***** PROVIDED INFORMATION

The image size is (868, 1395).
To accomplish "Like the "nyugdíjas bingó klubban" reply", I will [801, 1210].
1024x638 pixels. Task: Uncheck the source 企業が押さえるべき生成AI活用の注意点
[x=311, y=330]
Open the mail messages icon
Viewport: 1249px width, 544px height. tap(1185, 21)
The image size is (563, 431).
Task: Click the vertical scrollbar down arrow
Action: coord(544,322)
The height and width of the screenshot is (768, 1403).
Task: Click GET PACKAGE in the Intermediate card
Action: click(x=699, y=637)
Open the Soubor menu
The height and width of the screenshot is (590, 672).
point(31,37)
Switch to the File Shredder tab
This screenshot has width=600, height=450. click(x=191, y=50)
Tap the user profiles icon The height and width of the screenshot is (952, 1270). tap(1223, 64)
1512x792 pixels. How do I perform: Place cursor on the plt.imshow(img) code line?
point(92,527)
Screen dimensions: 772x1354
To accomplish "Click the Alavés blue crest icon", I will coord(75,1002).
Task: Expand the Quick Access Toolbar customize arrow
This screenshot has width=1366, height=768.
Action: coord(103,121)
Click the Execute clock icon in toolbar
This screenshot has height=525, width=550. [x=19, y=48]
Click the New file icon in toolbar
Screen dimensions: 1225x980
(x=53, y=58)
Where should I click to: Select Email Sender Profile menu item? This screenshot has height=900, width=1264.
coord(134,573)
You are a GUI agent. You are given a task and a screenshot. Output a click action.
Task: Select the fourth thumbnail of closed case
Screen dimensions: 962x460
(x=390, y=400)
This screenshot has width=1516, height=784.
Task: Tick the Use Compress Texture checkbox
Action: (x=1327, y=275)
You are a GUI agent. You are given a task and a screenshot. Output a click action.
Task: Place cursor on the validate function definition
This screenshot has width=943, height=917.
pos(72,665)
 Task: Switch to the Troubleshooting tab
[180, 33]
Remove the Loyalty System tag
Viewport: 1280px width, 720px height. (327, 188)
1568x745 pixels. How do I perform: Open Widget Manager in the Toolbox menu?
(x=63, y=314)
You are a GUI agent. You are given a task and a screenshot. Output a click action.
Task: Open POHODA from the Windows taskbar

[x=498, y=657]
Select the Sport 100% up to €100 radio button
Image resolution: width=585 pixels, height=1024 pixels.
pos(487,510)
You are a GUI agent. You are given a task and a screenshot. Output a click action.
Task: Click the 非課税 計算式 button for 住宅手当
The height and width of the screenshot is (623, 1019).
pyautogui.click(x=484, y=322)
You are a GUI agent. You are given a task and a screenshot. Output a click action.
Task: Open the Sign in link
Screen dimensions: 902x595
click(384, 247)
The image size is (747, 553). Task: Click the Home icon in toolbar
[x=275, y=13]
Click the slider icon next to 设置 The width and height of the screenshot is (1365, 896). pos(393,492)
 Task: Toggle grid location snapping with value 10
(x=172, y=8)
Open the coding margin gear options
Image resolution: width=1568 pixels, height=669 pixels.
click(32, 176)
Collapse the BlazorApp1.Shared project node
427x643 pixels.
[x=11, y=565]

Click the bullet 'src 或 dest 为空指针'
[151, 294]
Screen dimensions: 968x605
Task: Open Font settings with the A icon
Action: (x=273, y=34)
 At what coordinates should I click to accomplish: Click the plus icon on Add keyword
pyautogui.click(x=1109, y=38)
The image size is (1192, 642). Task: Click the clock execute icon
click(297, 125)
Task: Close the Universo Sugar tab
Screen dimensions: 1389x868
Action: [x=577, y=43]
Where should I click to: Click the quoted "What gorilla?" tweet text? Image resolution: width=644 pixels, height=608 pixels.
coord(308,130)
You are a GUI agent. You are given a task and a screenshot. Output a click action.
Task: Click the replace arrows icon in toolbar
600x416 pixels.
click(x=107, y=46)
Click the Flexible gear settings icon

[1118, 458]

**********

→ WRITTEN TASK
Please return the rows unchanged, starting at the first row and ending at the row containing "Action: coord(103,121)", with both of those rows included.

→ SOLUTION TO THE EXERCISE
The image size is (868, 1395).
To accomplish "Like the "nyugdíjas bingó klubban" reply", I will [801, 1210].
1024x638 pixels. Task: Uncheck the source 企業が押さえるべき生成AI活用の注意点
[x=311, y=330]
Open the mail messages icon
Viewport: 1249px width, 544px height. tap(1185, 21)
The image size is (563, 431).
Task: Click the vertical scrollbar down arrow
Action: coord(544,322)
The height and width of the screenshot is (768, 1403).
Task: Click GET PACKAGE in the Intermediate card
Action: click(x=699, y=637)
Open the Soubor menu
The height and width of the screenshot is (590, 672).
point(31,37)
Switch to the File Shredder tab
This screenshot has width=600, height=450. click(x=191, y=50)
Tap the user profiles icon The height and width of the screenshot is (952, 1270). tap(1223, 64)
1512x792 pixels. How do I perform: Place cursor on the plt.imshow(img) code line?
point(92,527)
Screen dimensions: 772x1354
To accomplish "Click the Alavés blue crest icon", I will coord(75,1002).
Task: Expand the Quick Access Toolbar customize arrow
This screenshot has width=1366, height=768.
Action: coord(103,121)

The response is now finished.